Europe's financial markets face the biggest challenge since the launch of the euro as companies prepare to ditch various national bookkeeping rules to embrace common but radically new accounting standards.
In what experts deem a true accounting revolution, thousands of firms in the 25-nation European Union will next year switch to International Financial Reporting Standards (IFRS) to allow investors to compare and contrast financial statements across the bloc.
Experts say IFRS, developed by private standard setters in London, are of better quality than national rules and may help restore investor confidence in a market badly hit by scandals at companies from Ahold to Parmalat. But the EU bid for greater accounting transparency involves high costs and extensive training for firms, auditors and analysts, as in the run up to the euro's introduction in 1999.
"IFRS is the biggest event since the introduction of the euro. Companies are facing a huge challenge, which is still underestimated," said Paul Koster, executive board member of Dutch stock market watchdog Autoriteit Financiele Markten.
Although Britain and Scandinavian countries use rules that resemble IFRS, analysts believe the impact of the switch will be felt across the EU as the rules bring in new concepts. Due to IFRS, geared to provide more input to investors abroad, companies will for the first time disclose information on derivatives and the cost of stock options, they will reveal pension liabilities and change their evaluation of goodwill.
Such information and the ability to compare accounts may encourage investors to seek opportunities outside their national boundaries, helping the EU's capital markets.
"Companies should not compete on accounting. They ought to compete on economics," Ian Wright, IFRS leader at PricewaterhouseCoopers, told Reuters.
"What we need for our market to work efficiently is for the economics to be transparent and not to be clouded by the way national accounting rules are designed and developed."
As markets became increasingly interconnected, regulators realised the intricacies of national bookkeeping did not allow foreign investors to readily assess accounts issued abroad.
With this in mind, the EU embarked in 2000 on a quest for a common accounting language and decided to back the fledgling IFRS, then known as International Accounting Standards.
"Capital markets are increasingly global. It does not make sense for the EU to apply 25 sets of accounting rules," said Jeremy Jennings, head of European government relations for Ernst & Young.
The plan acquired prominence when corporate scandals around the world laid bare the weaknesses of some accounting practices.
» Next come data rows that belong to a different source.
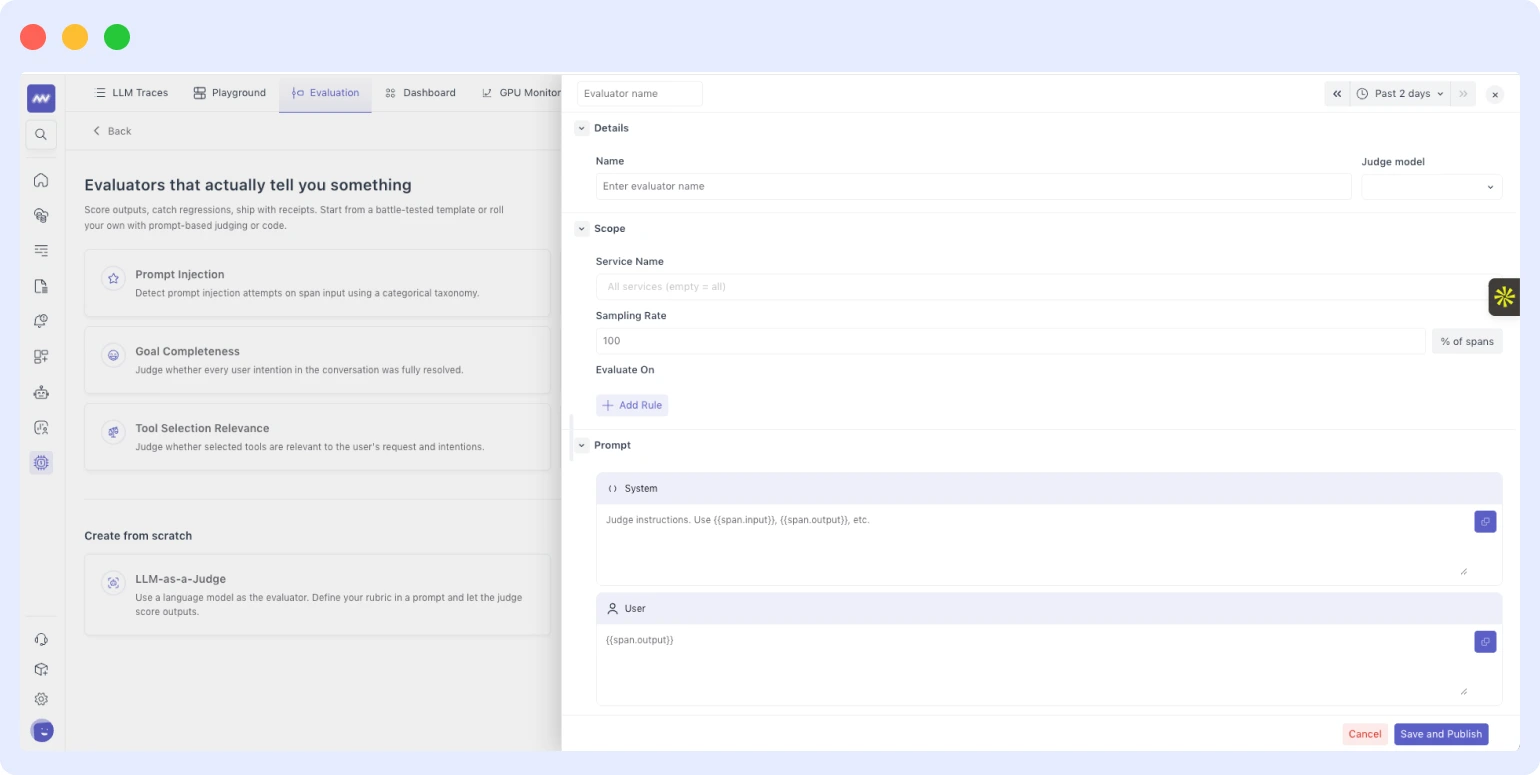Click the yellow asterisk widget icon
This screenshot has width=1540, height=775.
(1504, 297)
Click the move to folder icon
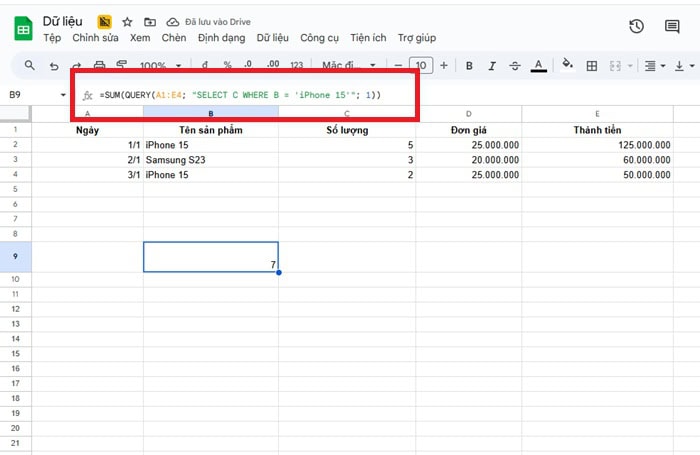The image size is (700, 455). point(150,21)
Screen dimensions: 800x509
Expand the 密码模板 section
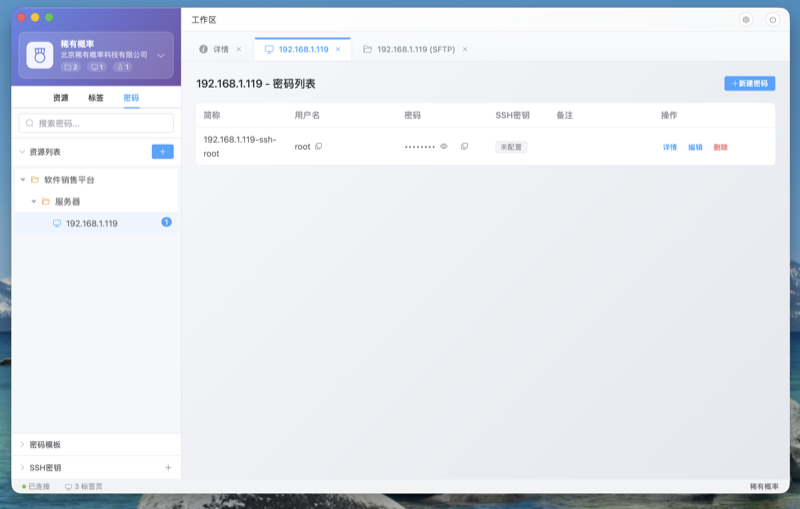point(23,444)
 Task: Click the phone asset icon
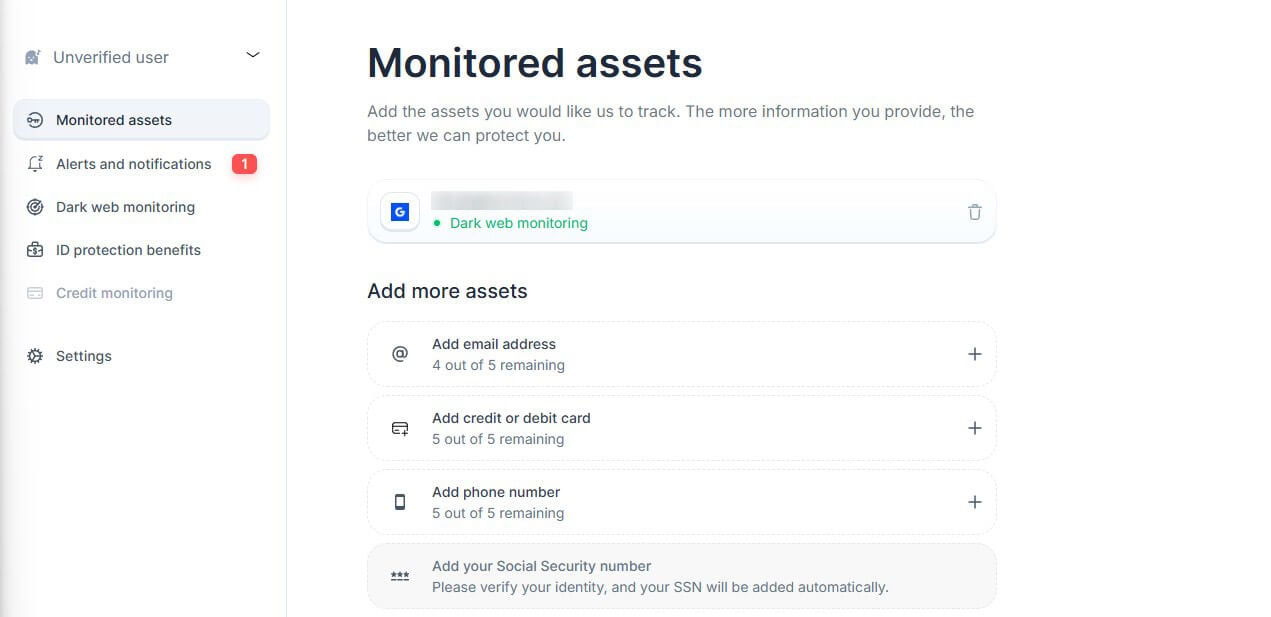(399, 501)
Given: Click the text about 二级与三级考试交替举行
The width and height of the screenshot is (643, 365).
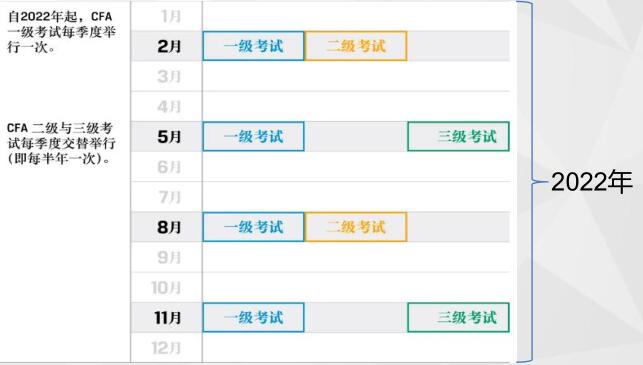Looking at the screenshot, I should tap(62, 143).
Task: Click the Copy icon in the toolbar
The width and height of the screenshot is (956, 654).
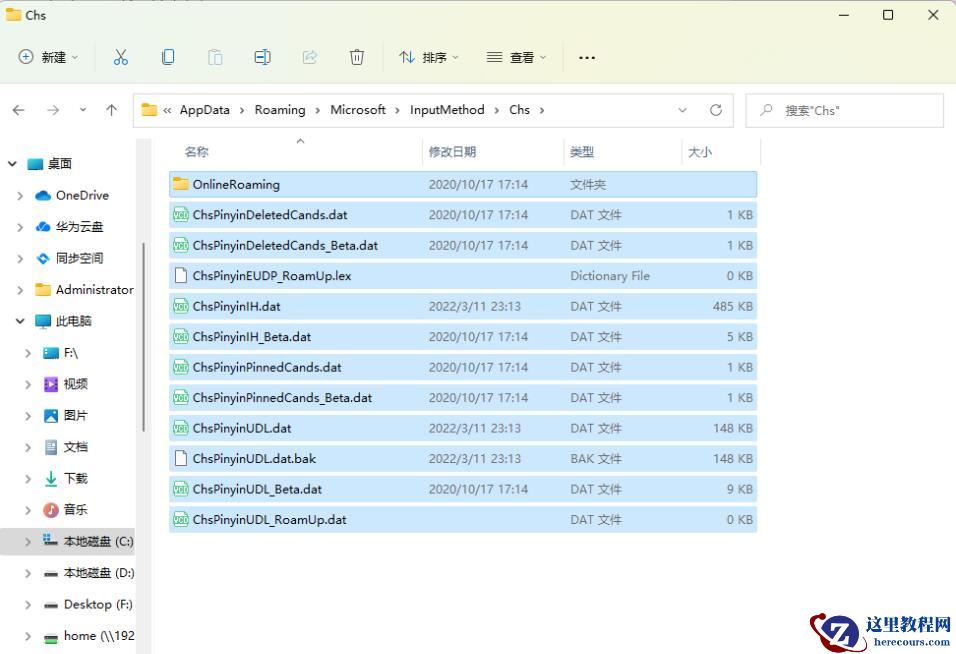Action: click(x=168, y=57)
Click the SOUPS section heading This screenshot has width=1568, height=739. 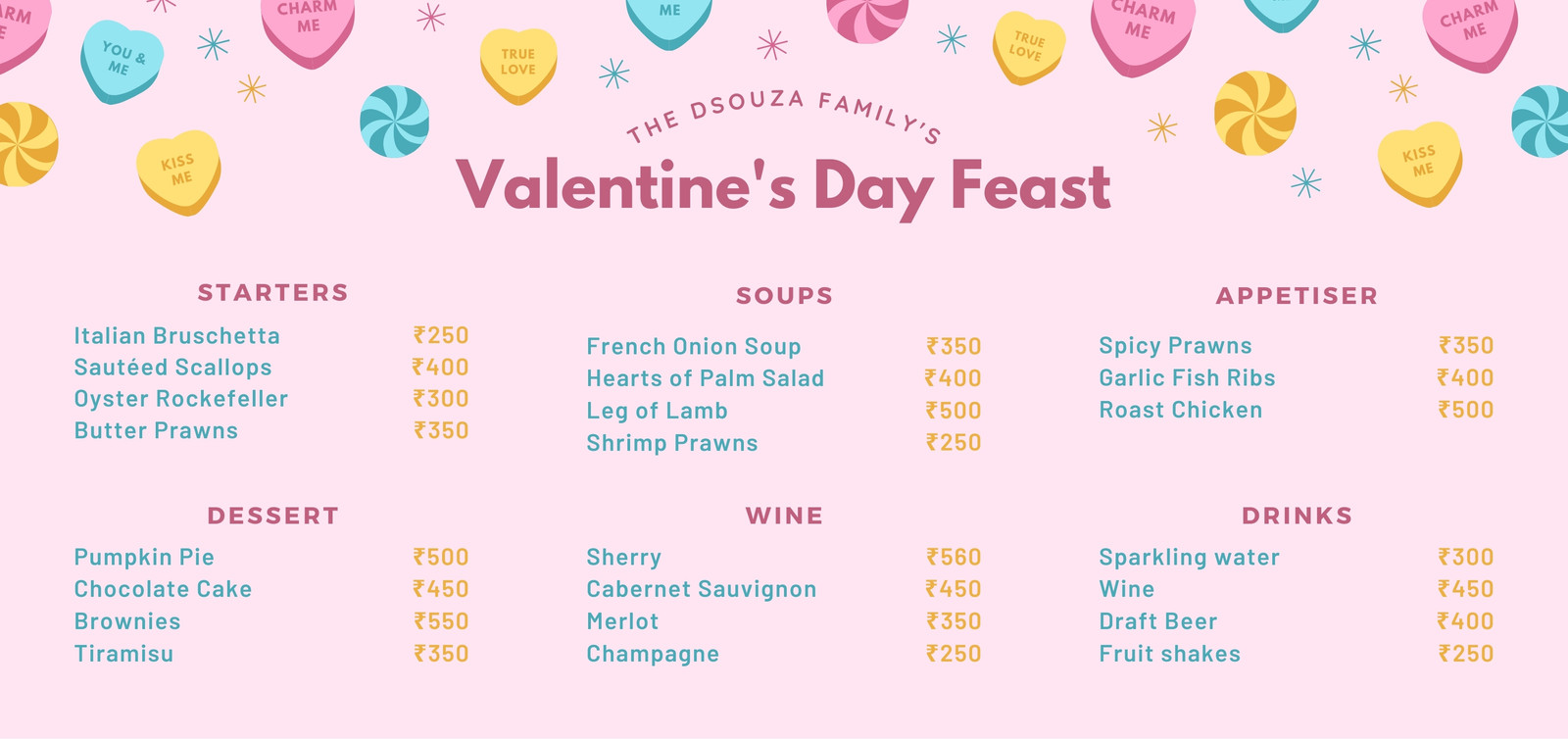point(785,295)
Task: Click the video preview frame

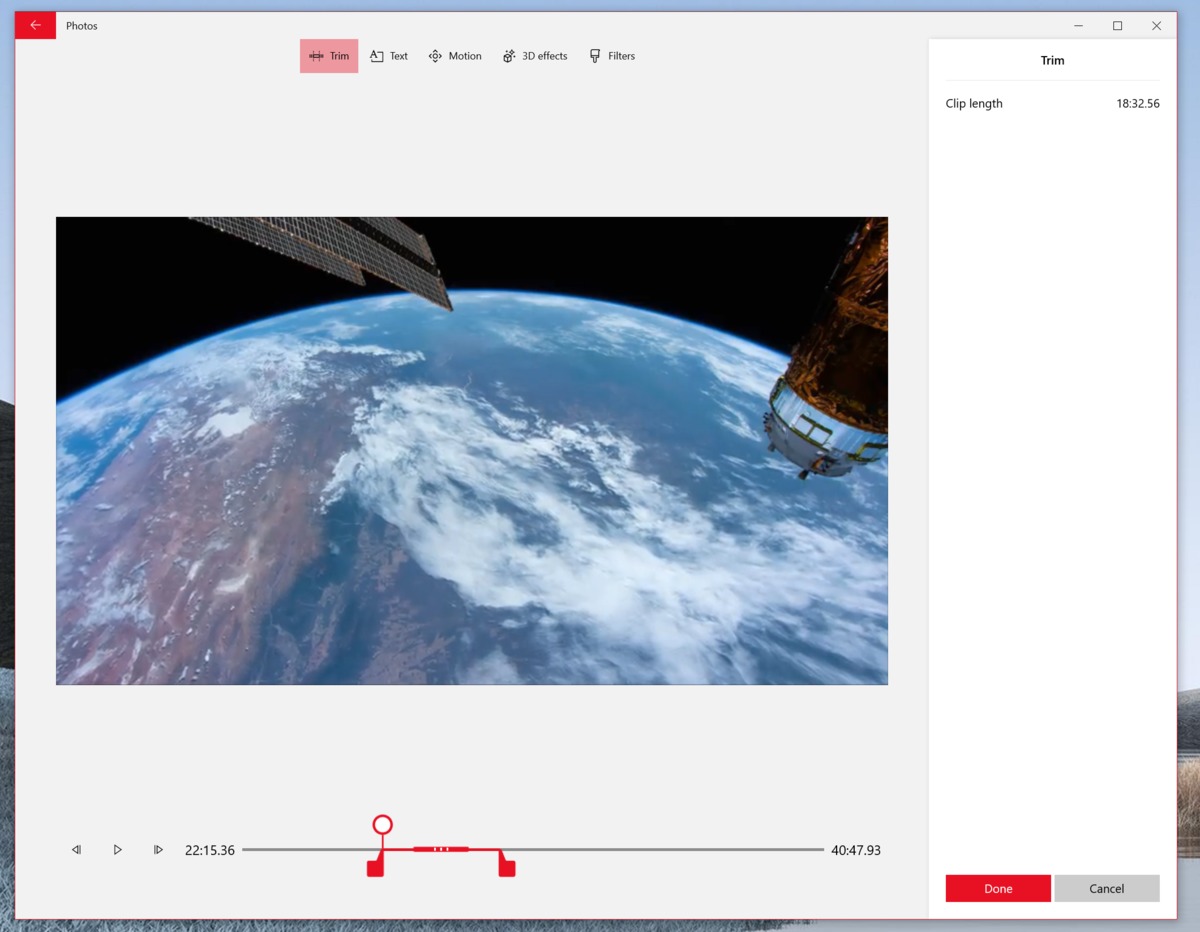Action: pos(472,450)
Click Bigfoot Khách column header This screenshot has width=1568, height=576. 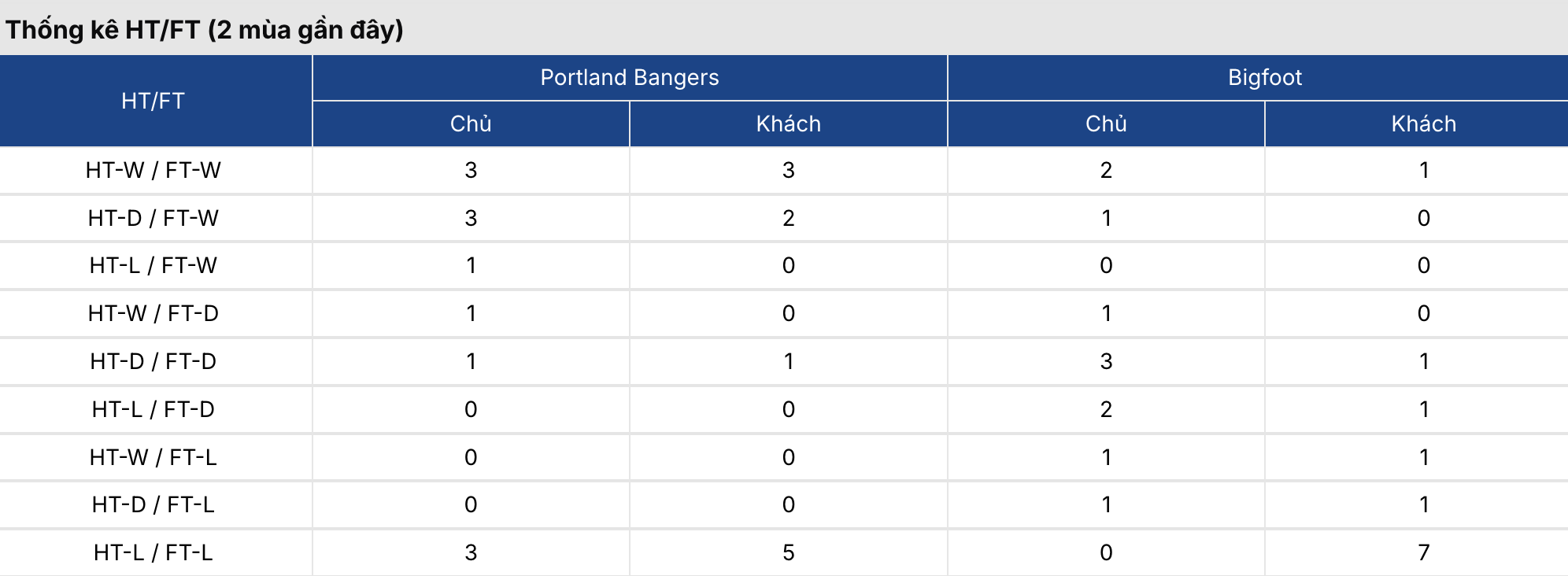(1423, 124)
The accounting malpractice that led to the 2001 collapse of energy company Enron cast a shadow on US Generally Accepted Accounting Principles, paving the way for the energence of IFRS.
"Until Enron there was a feeling US standards were the best in the world. This has changed," said Stig Enevoldsen, who chairs a committee of accounting advisors to the EU Commission.
In Europe, Italian food group Parmalat folded late last year under a 14-billion-euro debt and is now the target of a fraud probe. A bookkeeping scandal broke in February 2003 at Dutch retailer Ahold, notably involving profit overstatements at its US Foodservice unit.
The EU decision to give full backing to IFRS raised the status of the new standards to the point that today around 90 countries, including Australia, South Africa and Russia, are using or consider using the standards.
"IFRS has become the quality benchmark," said Wright.
Despite the dryness of the subject, the issue became very politicised as EU policymakers realised that standard setters in London were drafting rules that might hinder the banking sectors of their own countries. The dispute, centred around elements of the IAS 39 standard governing derivatives, has involved figures of the calibre of French President Jacques Chirac and European Central Bank President Jean-Claude Trichet.
The row, which lasted two years, was partially solved on October 1 by a compromise between member states, paving the way for adoption of the standards in January.
But some say such disputes could damage the EU reform, confining its results to Europe and undermining global accounting convergence, including that with the United States. "If we allow the IAS 39 event to be repeated it will lead to European IFRS, which in the end defies the whole project, and undermines our position vis-à-vis the US," Koster said.